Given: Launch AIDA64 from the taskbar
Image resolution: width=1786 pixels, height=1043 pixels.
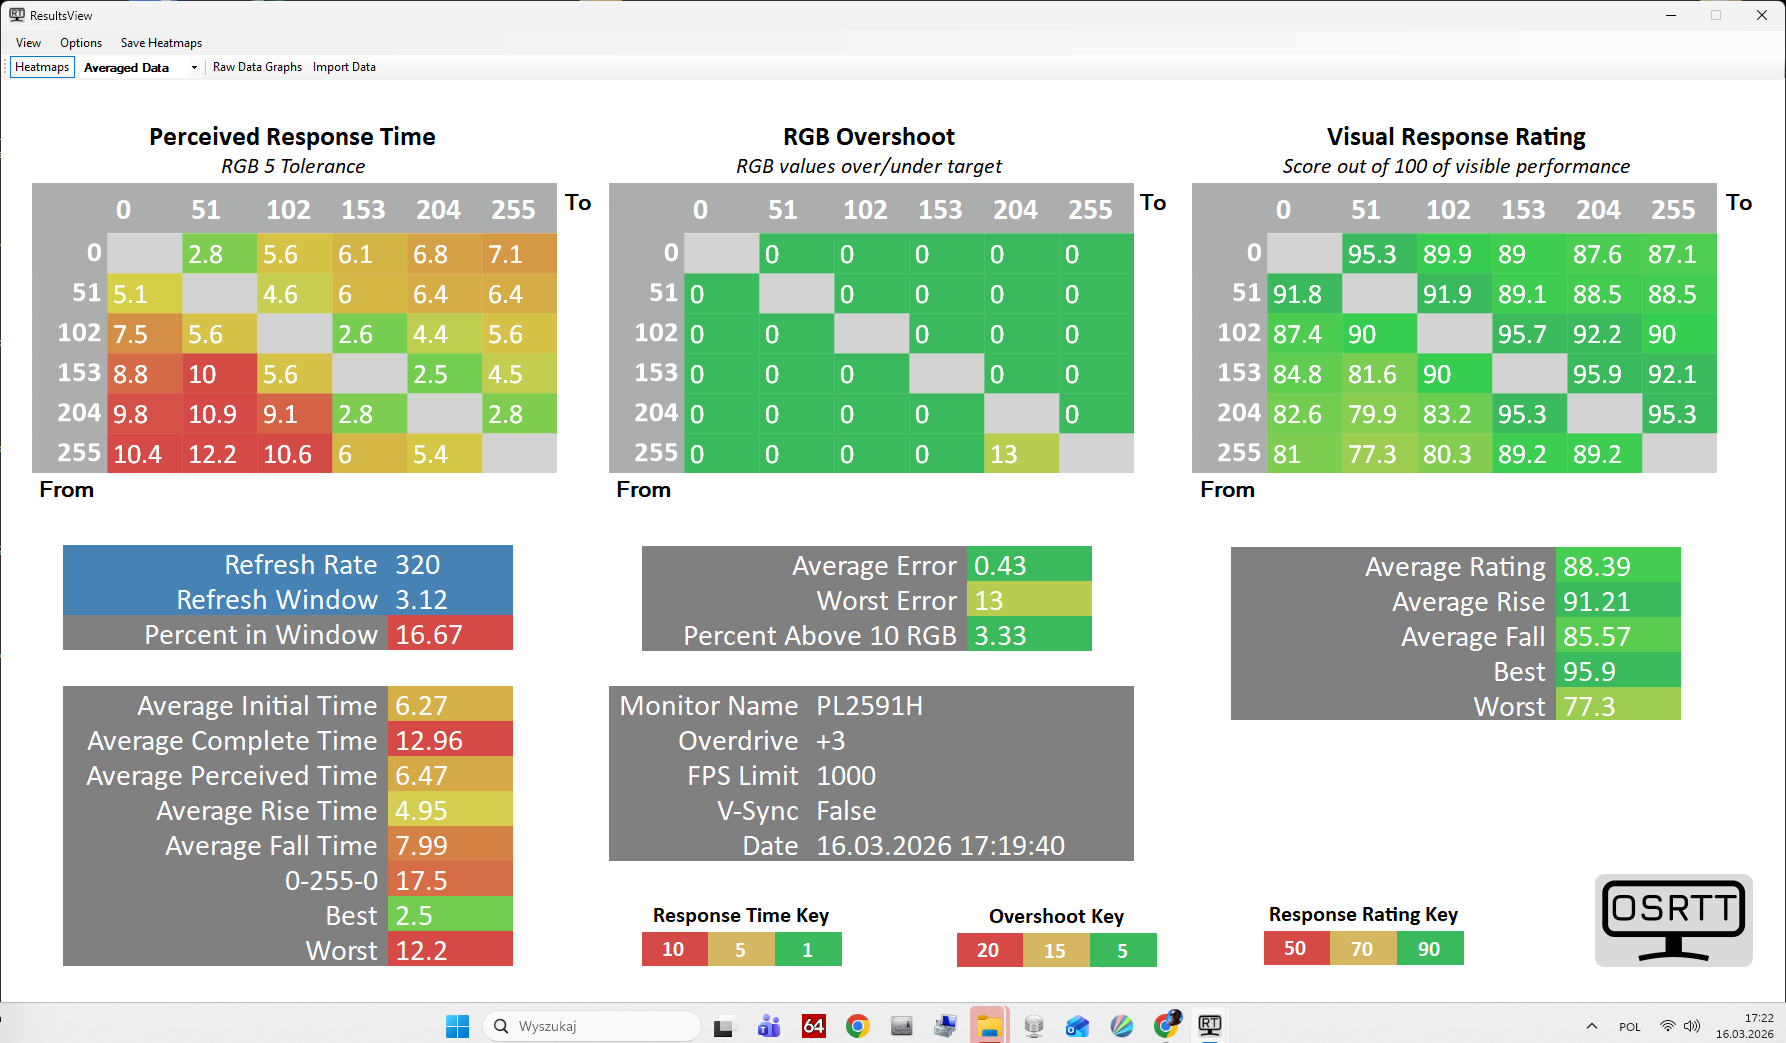Looking at the screenshot, I should pyautogui.click(x=814, y=1026).
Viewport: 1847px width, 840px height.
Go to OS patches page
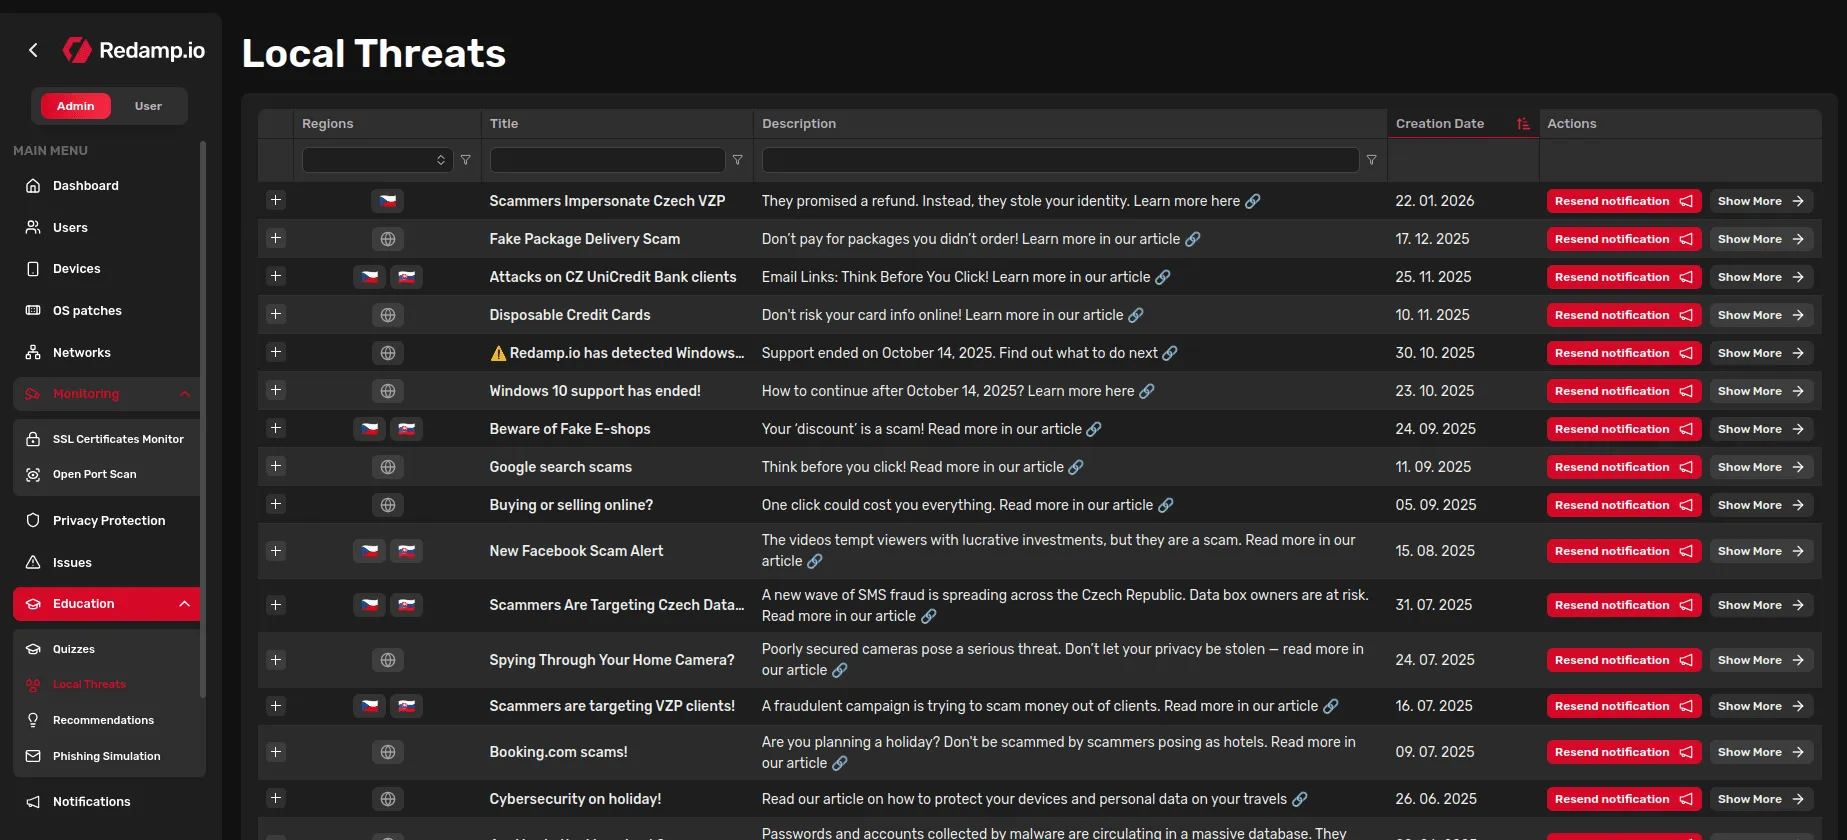click(87, 311)
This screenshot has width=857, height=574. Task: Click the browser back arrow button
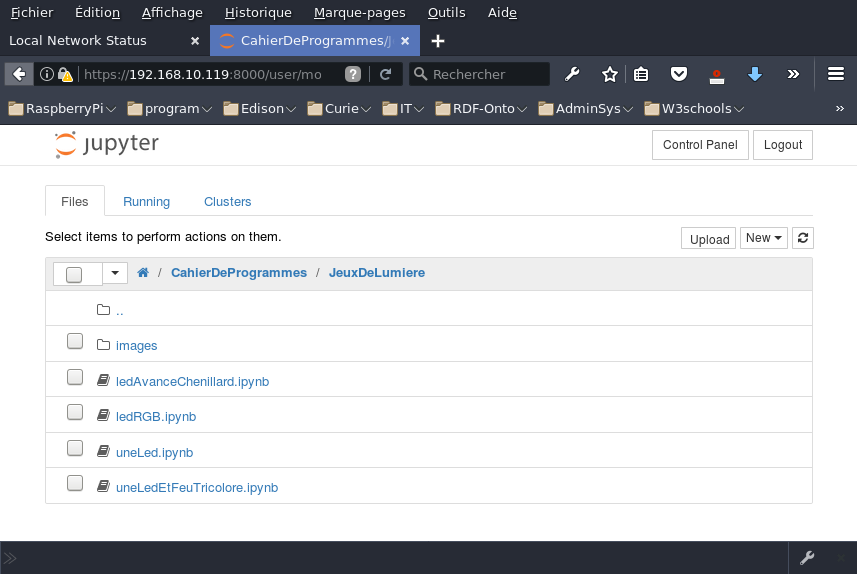(x=18, y=74)
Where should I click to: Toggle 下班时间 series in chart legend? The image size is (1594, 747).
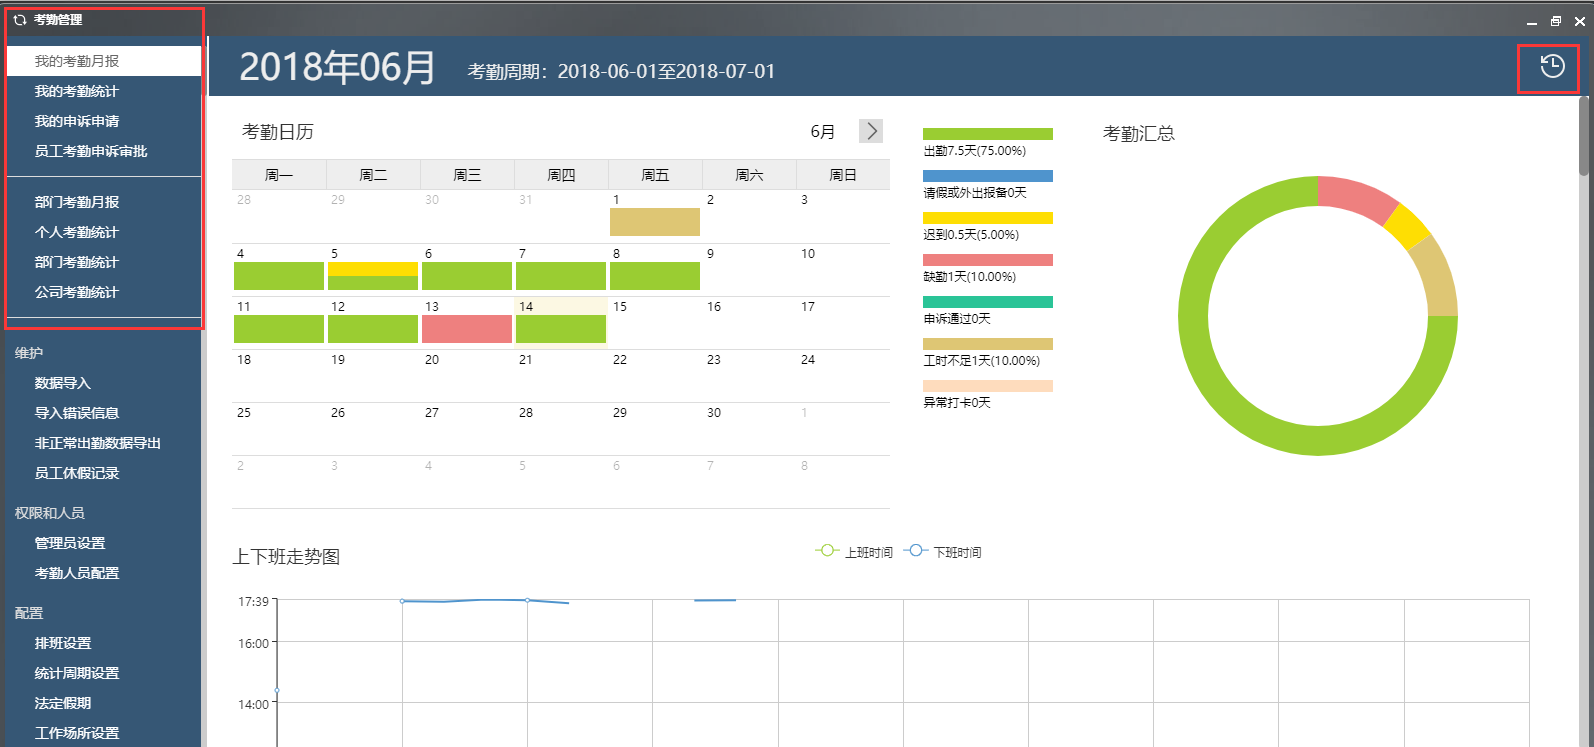pyautogui.click(x=942, y=552)
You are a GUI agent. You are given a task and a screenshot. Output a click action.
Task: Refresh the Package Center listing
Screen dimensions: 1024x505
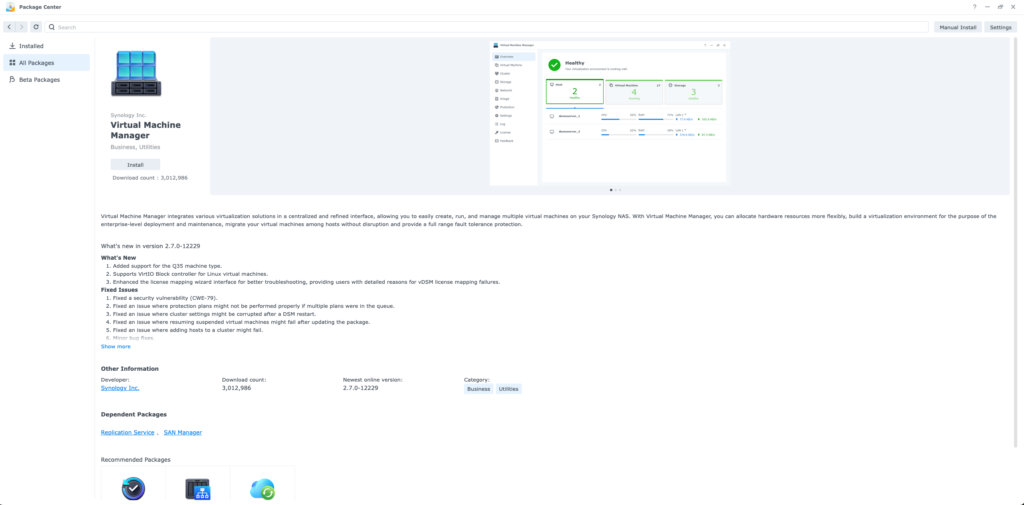click(36, 27)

• Task statement
In the data above, find the line containing "Where should I"; from there, please write out each line through the end, exactly, with the pictures omitted.

• Output
Where should I click to: Toggle 下班时间 series in chart legend? The image size is (1594, 747).
pyautogui.click(x=942, y=552)
You are a GUI agent. You are given a task and a screenshot. Output a click action.
Task: Refresh the Package Center listing
Screen dimensions: 1024x505
click(36, 27)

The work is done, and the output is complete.